EXERCISE BRIEF: In the records below, find the line containing "This screenshot has" and transcribe it and every line after it exactly; leave the pictures out.

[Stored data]
════════════════
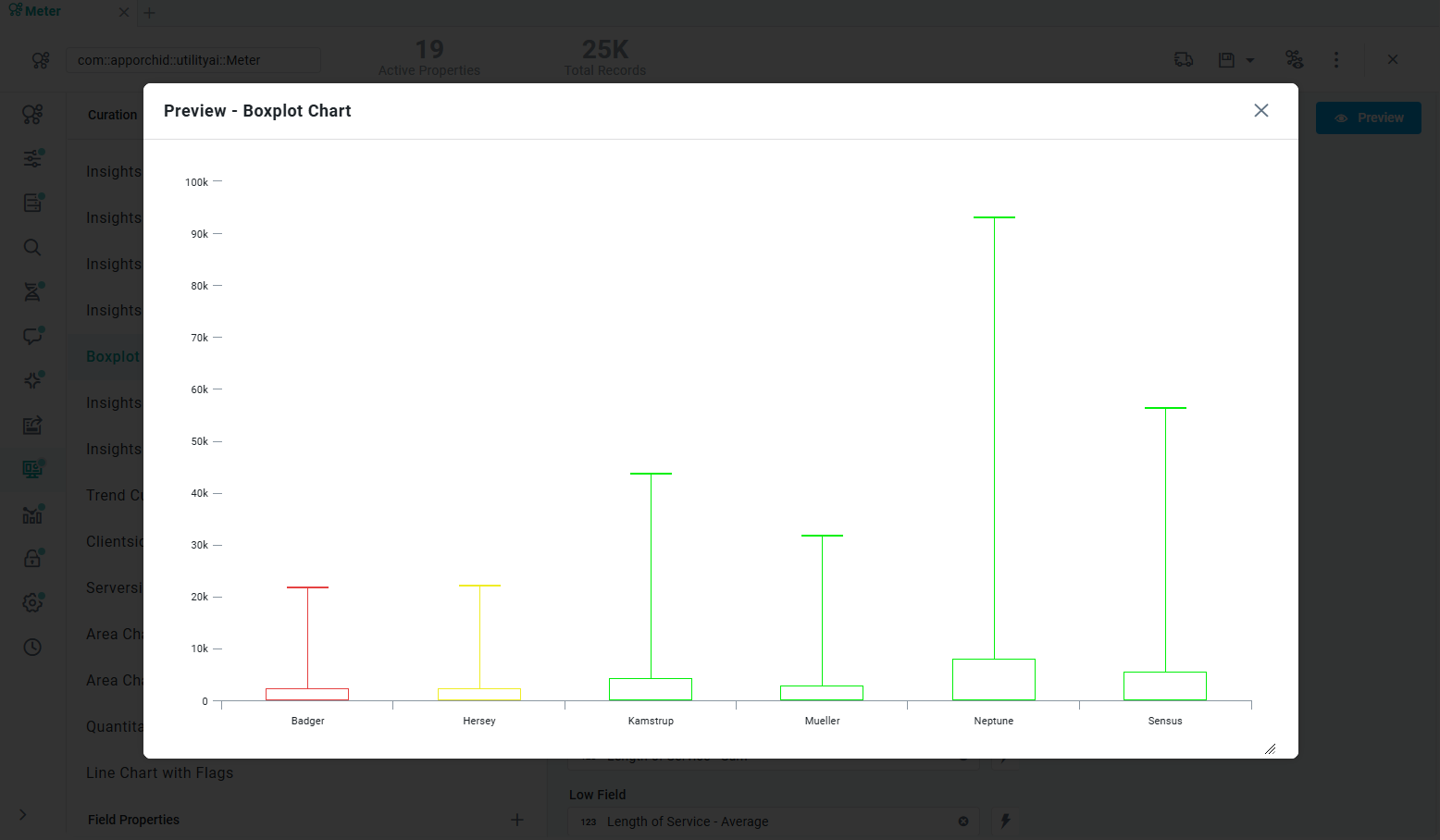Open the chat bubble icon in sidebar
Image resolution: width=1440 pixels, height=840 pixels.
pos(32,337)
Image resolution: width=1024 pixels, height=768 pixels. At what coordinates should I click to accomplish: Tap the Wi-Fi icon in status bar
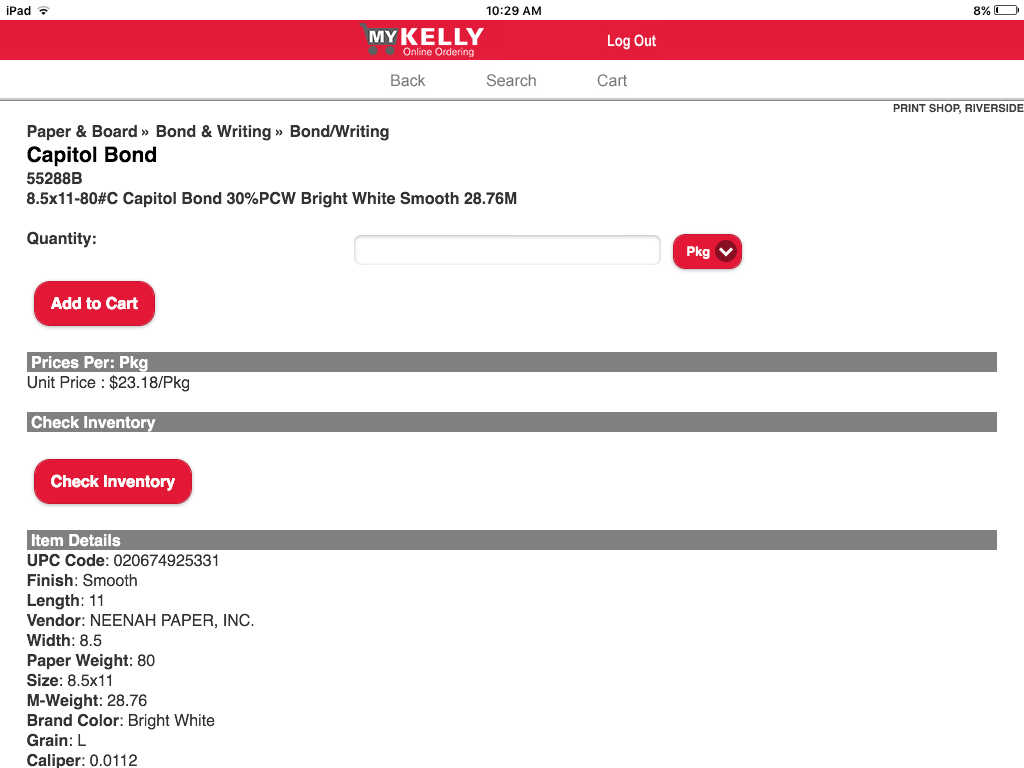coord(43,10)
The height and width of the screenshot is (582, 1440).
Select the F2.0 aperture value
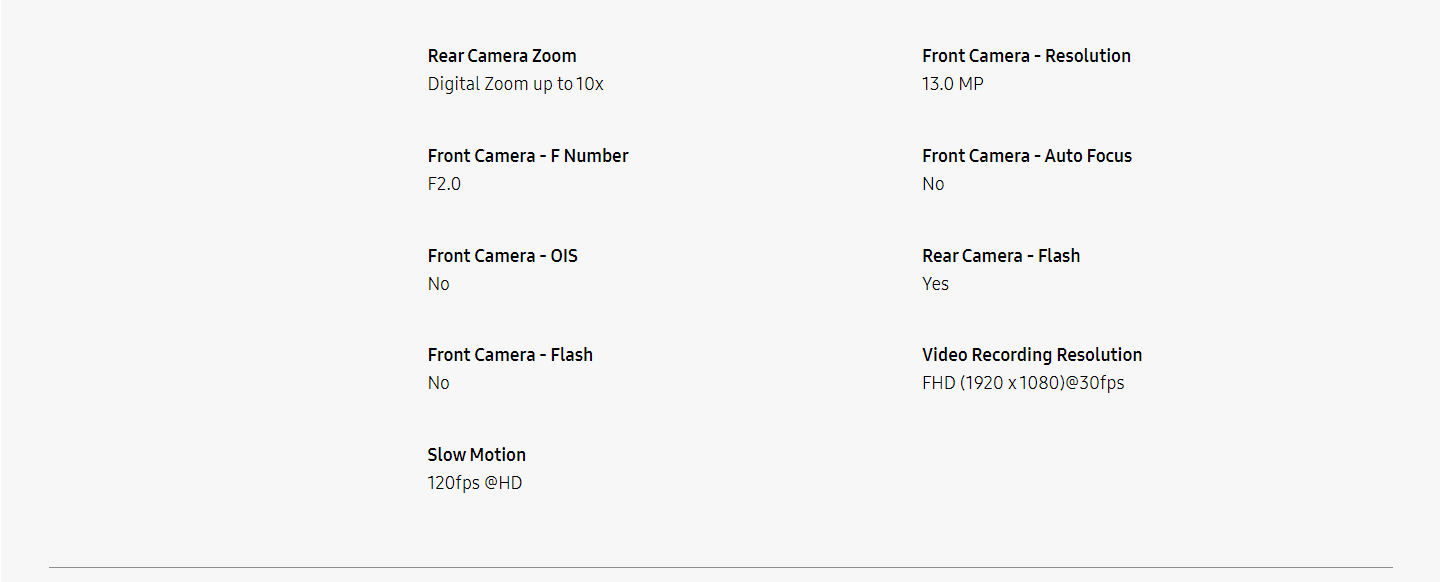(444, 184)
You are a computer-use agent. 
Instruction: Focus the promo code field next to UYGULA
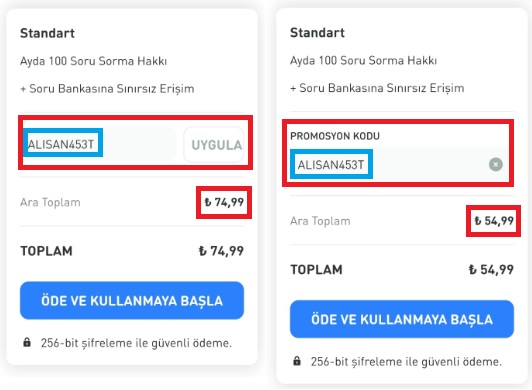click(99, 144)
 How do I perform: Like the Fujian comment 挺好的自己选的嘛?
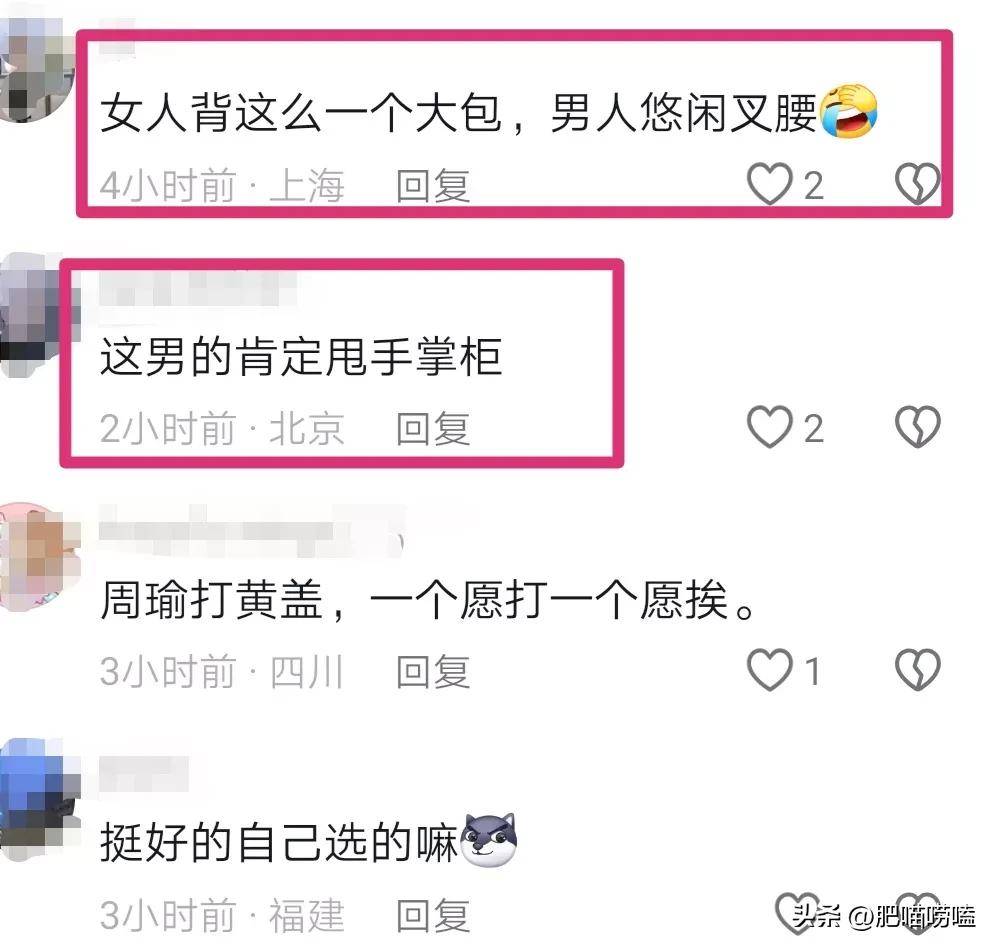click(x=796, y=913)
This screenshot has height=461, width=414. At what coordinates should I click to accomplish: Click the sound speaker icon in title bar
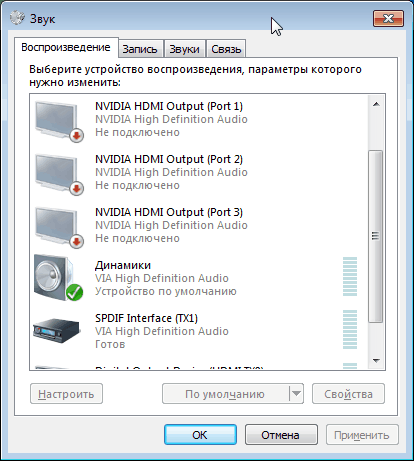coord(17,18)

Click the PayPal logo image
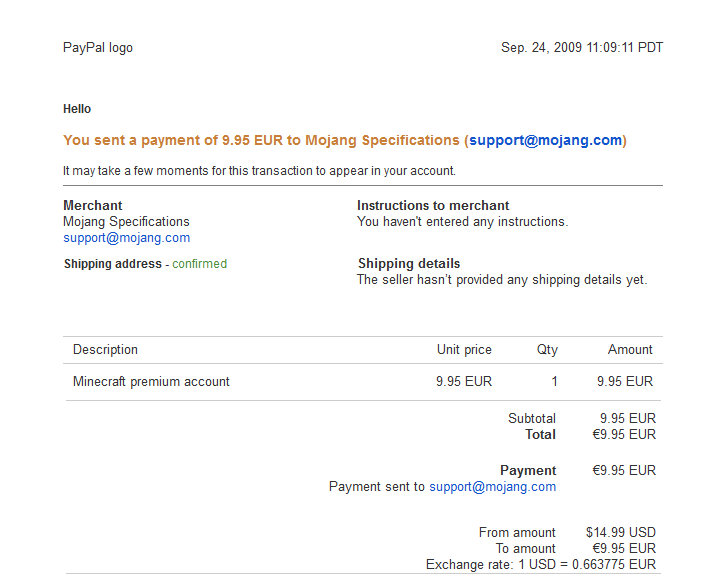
════════════════
TASK ANSWER:
This screenshot has height=461, width=414. At what coordinates should I click to accomplish: Click the sound speaker icon in title bar
coord(17,18)

Click the PayPal logo image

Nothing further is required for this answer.